22 de outubro de 2017

O recuo do grupo “alimentação e bebidas” no Índice de Preços ao Consumidor (IPCA) está segurando a inflação este ano. Em setembro, apresentou deflação de 0,41%. A prévia do IPCA mostra que o índice ficou em 2,25% no acumulado do ano até outubro, bem distante dos 6,29% fechados no fim do ano passado.

Em Pernambuco, nos últimos doze meses encerrados em setembro, o subgrupo “alimentação em domicílio” apresentou queda de 3,42%. Porém, na prática, alguns consumidores não sentem o alívio nas finanças.

O IPCA analisa os valores com base em dados coletados em estabelecimentos comerciais e de prestação de serviços, concessionárias de serviços públicos e domicílios.
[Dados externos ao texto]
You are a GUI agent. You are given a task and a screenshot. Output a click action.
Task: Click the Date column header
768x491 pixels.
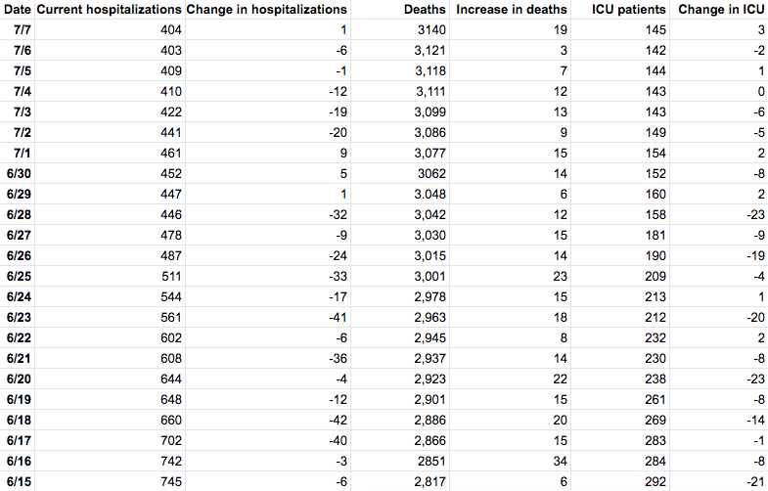[17, 10]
Este ano, o que impactou o resultado foi a supersafra de grãos, que chegou a 242 milhões de toneladas, segundo o Instituto Brasileiro de Geografia e Estatística, 30% maior do que a última. Isso afetou produtos como feijão e hortaliças, itens essenciais na cesta básica do brasileiro.

No Estado, o grupo dos cereais, leguminosas e oleaginosas caiu 29,32% nos últimos 12 meses. “No caso do feijão, houve mais oferta do que demanda, foi suficiente para abastecer o mercado.

Em 2017, o clima também ajudou a manter os preços estáveis, diferente da explosão do ano passado”, comenta o presidente do Insituto Brasileiro do Feijão e Pulses (Ibrafe), Marcelo Eduardo Lüders.

Por outro lado, produtos de pesos importantes permaneceram estáveis ou apresentaram leve alta. A carne, por exemplo, subiu 4,2% no Estado. Aves e ovos, 3,89%, e bebidas e infusões, 2,58%.

“Existe uma desaceleração na maioria dos produtos de alimentação e bebidas, desta forma o grupo é puxado pra baixo. As famílias não sentem a diferença porque itens importantes consumidos diariamente, como a carne, subiu o preço mas não tem força suficiente pra fazer pressão no grupo todo”, comenta o economista do Instituto Fecomércio-PE, Rafael Ramos.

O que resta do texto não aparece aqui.